OPENSSL_EXPORT void SSL_CTX_free(SSL_CTX *ctx);

简要来讲，SSL_CTX是加密上下文，它包含了一些加密的配置，比如加密算法，证书，私钥等等。它是一个全局的对象，可以被多个连接共享。

另外常用的一些设置SSL_CTX的函数都长的非常类似

// SSL_CTX_set_verify configures certificate verification behavior. |mode| is
// one of the |SSL_VERIFY_*| values defined above. |callback|, if not NULL, is
// used to customize certificate verification. See the behavior of
// |X509_STORE_CTX_set_verify_cb|.
//
// The callback may use |SSL_get_ex_data_X509_STORE_CTX_idx| with
// |X509_STORE_CTX_get_ex_data| to look up the |SSL| from |store_ctx|.
OPENSSL_EXPORT void SSL_CTX_set_verify(
    SSL_CTX *ctx, int mode, int (*callback)(int ok, X509_STORE_CTX *store_ctx));

// SSL_CTX_set_cert_store sets |ctx|'s certificate store to |store|. It takes
// ownership of |store|. The store is used for certificate verification.
//
// The store is also used for the auto-chaining feature, but this is deprecated.
// See also |SSL_MODE_NO_AUTO_CHAIN|.
OPENSSL_EXPORT void SSL_CTX_set_cert_store(SSL_CTX *ctx, X509_STORE *store);

// SSL_CTX_get_cert_store returns |ctx|'s certificate store.
OPENSSL_EXPORT X509_STORE *SSL_CTX_get_cert_store(const SSL_CTX *ctx);

比如，你可以设置ssl ctx的握手协议版本, 约定能使用的tls版本范围

// SSL_CTX_set_min_proto_version sets the minimum protocol version for |ctx| to
// |version|. If |version| is zero, the default minimum version is used.
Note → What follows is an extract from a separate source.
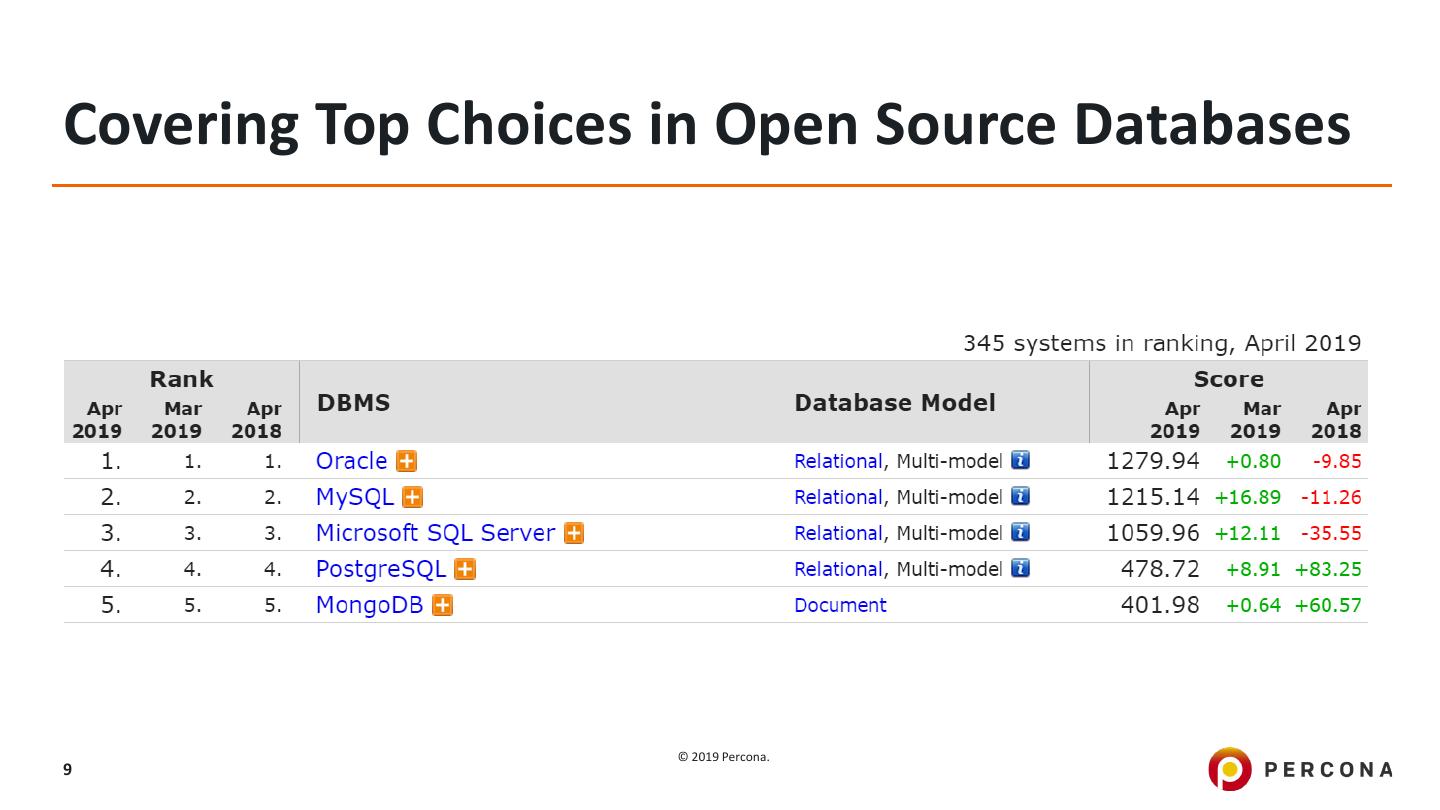This screenshot has width=1440, height=810.
Task: Click the Relational link in Oracle's row
Action: coord(838,461)
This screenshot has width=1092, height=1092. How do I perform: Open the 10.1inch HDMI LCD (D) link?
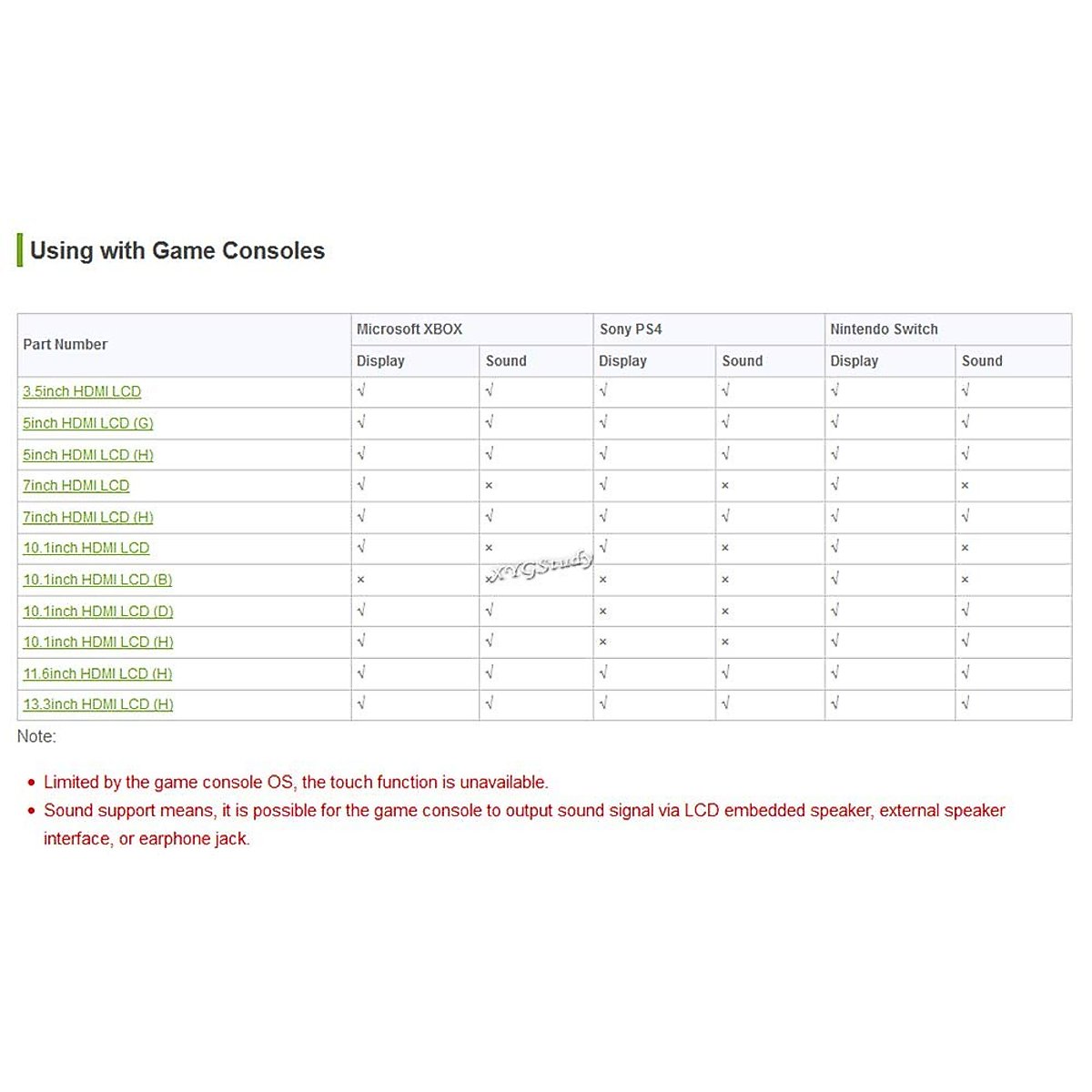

It
// returns one on success and zero if |version| is invalid.
OPENSSL_EXPORT int SSL_CTX_set_min_proto_version(SSL_CTX *ctx,
                                                 uint16_t version);

// SSL_CTX_set_max_proto_version sets the maximum protocol version for |ctx| to
// |version|. If |version| is zero, the default maximum version is used. It
// returns one on success and zero if |version| is invalid.
OPENSSL_EXPORT int SSL_CTX_set_max_proto_version(SSL_CTX *ctx,
                                                 uint16_t version);

// SSL_CTX_get_min_proto_version returns the minimum protocol version for |ctx|
OPENSSL_EXPORT uint16_t SSL_CTX_get_min_proto_version(const SSL_CTX *ctx);

// SSL_CTX_get_max_proto_version returns the maximum protocol version for |ctx|
OPENSSL_EXPORT uint16_t SSL_CTX_get_max_proto_version(const SSL_CTX *ctx);

1.1.2 验证策略

比如，你在创建ctx之后，自己设置一下证书的验证策略, 在callback里考虑要取消掉哪些错误

// Certificate verification.
//
// SSL may authenticate either endpoint with an X.509 certificate. Typically
// this is used to authenticate the server to the client. These functions
// configure certificate verification.
//
// WARNING: By default, certificate verification errors on a client are not
// fatal. See |SSL_VERIFY_NONE| This may be configured with
// |SSL_CTX_set_verify|.
//
// By default clients are anonymous but a server may request a certificate from
// the client by setting |SSL_VERIFY_PEER|.
//
// Many of these functions use OpenSSL's legacy X.509 stack which is
// underdocumented and deprecated, but the replacement isn't ready yet. For
// now, consumers may use the existing stack or bypass it by performing
// certificate verification externally. This may be done with
// |SSL_CTX_set_cert_verify_callback| or by extracting the chain with
// |SSL_get_peer_cert_chain| after the handshake. In the future, functions will
// be added to use the SSL stack without dependency on any part of the legacy
// X.509 and ASN.1 stack.
//
// To augment certificate verification, a client may also enable OCSP stapling
// (RFC 6066) and Certificate Transparency (RFC 6962) extensions.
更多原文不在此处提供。